(Extracted records)
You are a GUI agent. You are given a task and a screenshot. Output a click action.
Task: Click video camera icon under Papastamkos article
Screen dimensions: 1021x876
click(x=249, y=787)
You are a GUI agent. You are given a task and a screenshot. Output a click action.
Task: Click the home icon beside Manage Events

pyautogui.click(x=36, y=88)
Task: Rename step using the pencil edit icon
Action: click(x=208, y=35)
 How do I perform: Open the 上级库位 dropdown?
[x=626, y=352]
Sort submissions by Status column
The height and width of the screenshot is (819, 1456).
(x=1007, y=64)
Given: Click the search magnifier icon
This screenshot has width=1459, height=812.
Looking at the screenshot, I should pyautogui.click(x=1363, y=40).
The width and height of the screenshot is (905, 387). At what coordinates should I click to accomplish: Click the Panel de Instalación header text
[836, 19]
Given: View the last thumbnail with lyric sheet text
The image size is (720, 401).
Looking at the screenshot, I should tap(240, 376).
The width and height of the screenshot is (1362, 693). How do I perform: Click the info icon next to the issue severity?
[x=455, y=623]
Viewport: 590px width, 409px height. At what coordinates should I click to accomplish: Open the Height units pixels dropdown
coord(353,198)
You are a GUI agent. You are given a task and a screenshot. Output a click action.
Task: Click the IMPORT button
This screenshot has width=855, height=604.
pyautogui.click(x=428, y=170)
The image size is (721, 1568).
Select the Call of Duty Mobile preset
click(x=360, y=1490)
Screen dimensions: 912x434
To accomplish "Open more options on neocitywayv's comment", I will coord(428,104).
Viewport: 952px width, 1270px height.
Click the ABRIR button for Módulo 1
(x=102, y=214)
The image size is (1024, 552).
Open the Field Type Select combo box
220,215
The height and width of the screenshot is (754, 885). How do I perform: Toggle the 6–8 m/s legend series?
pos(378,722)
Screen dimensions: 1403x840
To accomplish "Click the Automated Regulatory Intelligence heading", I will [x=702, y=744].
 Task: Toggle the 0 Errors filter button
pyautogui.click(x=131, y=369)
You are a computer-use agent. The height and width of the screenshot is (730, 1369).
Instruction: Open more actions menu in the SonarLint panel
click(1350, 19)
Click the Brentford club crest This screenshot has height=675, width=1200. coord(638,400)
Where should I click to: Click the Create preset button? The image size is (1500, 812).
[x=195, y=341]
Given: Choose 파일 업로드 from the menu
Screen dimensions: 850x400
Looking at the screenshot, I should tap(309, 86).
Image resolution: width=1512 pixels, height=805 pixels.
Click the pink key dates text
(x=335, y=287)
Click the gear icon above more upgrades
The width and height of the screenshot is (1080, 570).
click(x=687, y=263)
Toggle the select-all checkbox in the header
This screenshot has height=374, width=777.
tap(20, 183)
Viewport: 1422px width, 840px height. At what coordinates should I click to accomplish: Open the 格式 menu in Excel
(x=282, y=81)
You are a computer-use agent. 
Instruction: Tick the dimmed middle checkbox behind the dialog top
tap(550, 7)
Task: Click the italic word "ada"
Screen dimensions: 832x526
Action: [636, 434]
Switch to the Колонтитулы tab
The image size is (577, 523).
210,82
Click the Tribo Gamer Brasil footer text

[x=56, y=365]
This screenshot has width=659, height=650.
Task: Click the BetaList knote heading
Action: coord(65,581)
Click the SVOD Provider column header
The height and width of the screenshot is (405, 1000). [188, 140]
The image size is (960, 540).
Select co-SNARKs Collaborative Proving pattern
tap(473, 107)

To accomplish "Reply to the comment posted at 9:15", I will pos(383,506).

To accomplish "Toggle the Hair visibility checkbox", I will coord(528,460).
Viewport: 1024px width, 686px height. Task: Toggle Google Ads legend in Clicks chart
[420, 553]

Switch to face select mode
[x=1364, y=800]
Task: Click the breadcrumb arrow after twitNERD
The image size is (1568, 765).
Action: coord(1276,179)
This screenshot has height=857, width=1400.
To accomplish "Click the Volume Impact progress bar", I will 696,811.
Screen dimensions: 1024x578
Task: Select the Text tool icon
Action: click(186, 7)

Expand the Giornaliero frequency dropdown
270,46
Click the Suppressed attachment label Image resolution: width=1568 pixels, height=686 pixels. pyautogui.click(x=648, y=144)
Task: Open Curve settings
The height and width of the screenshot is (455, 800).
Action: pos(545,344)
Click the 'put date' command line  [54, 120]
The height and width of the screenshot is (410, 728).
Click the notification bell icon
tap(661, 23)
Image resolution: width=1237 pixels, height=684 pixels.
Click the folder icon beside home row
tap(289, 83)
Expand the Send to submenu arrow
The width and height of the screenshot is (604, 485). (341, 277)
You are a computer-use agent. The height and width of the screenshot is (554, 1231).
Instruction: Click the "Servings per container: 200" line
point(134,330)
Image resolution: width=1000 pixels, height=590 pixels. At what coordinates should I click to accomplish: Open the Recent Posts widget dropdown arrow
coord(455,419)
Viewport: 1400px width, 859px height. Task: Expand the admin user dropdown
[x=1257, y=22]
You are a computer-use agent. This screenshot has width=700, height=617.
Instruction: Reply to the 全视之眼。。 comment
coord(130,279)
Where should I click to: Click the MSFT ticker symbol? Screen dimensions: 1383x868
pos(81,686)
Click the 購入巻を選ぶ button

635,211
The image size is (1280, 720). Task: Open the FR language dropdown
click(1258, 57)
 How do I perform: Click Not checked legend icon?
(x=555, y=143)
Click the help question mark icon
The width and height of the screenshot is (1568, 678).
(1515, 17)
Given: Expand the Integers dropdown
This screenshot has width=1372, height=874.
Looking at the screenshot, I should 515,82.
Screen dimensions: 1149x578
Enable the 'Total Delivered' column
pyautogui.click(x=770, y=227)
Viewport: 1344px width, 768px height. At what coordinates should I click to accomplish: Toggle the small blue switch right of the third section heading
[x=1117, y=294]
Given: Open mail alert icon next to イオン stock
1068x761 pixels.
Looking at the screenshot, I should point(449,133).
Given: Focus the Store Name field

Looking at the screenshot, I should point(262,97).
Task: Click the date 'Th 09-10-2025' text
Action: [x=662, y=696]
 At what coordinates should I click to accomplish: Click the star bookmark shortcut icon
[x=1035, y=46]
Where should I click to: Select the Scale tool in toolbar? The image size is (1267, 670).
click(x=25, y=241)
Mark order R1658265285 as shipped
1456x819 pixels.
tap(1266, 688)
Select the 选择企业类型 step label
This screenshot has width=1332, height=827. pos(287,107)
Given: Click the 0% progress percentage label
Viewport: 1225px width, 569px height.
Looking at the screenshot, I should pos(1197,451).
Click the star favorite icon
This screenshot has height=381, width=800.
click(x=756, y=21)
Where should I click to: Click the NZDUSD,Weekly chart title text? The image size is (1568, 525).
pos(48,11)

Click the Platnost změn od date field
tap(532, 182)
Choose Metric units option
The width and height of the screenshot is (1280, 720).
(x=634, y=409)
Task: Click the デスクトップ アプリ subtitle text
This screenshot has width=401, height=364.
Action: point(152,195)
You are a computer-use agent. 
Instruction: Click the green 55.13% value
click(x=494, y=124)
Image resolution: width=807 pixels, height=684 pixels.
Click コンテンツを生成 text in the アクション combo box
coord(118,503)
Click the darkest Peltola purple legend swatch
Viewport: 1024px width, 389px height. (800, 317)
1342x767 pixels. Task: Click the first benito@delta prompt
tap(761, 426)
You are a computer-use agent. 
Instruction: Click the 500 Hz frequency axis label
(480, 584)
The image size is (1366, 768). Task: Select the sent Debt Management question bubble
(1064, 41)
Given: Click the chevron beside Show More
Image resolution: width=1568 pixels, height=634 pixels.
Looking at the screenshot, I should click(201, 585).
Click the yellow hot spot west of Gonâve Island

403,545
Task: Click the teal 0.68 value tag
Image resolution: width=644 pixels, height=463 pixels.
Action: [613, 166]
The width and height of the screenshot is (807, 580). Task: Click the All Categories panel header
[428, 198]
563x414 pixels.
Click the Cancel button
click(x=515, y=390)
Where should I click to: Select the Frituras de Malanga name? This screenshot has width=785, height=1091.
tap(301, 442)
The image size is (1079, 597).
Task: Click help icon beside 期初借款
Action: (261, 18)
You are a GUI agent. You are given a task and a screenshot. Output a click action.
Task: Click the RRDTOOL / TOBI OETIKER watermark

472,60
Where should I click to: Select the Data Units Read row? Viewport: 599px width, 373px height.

(Action item) Please give again the lines above between the line holding "Screen dimensions: 832x526" and the line holding "The image size is (960, 540).", inclusive, exactly as they are and with nothing added.

(Reply to the exercise)
Screen dimensions: 832x526
Action: [636, 434]
Switch to the Колонтитулы tab
The image size is (577, 523).
210,82
Click the Tribo Gamer Brasil footer text

[x=56, y=365]
This screenshot has width=659, height=650.
Task: Click the BetaList knote heading
Action: coord(65,581)
Click the SVOD Provider column header
The height and width of the screenshot is (405, 1000). [188, 140]
The image size is (960, 540).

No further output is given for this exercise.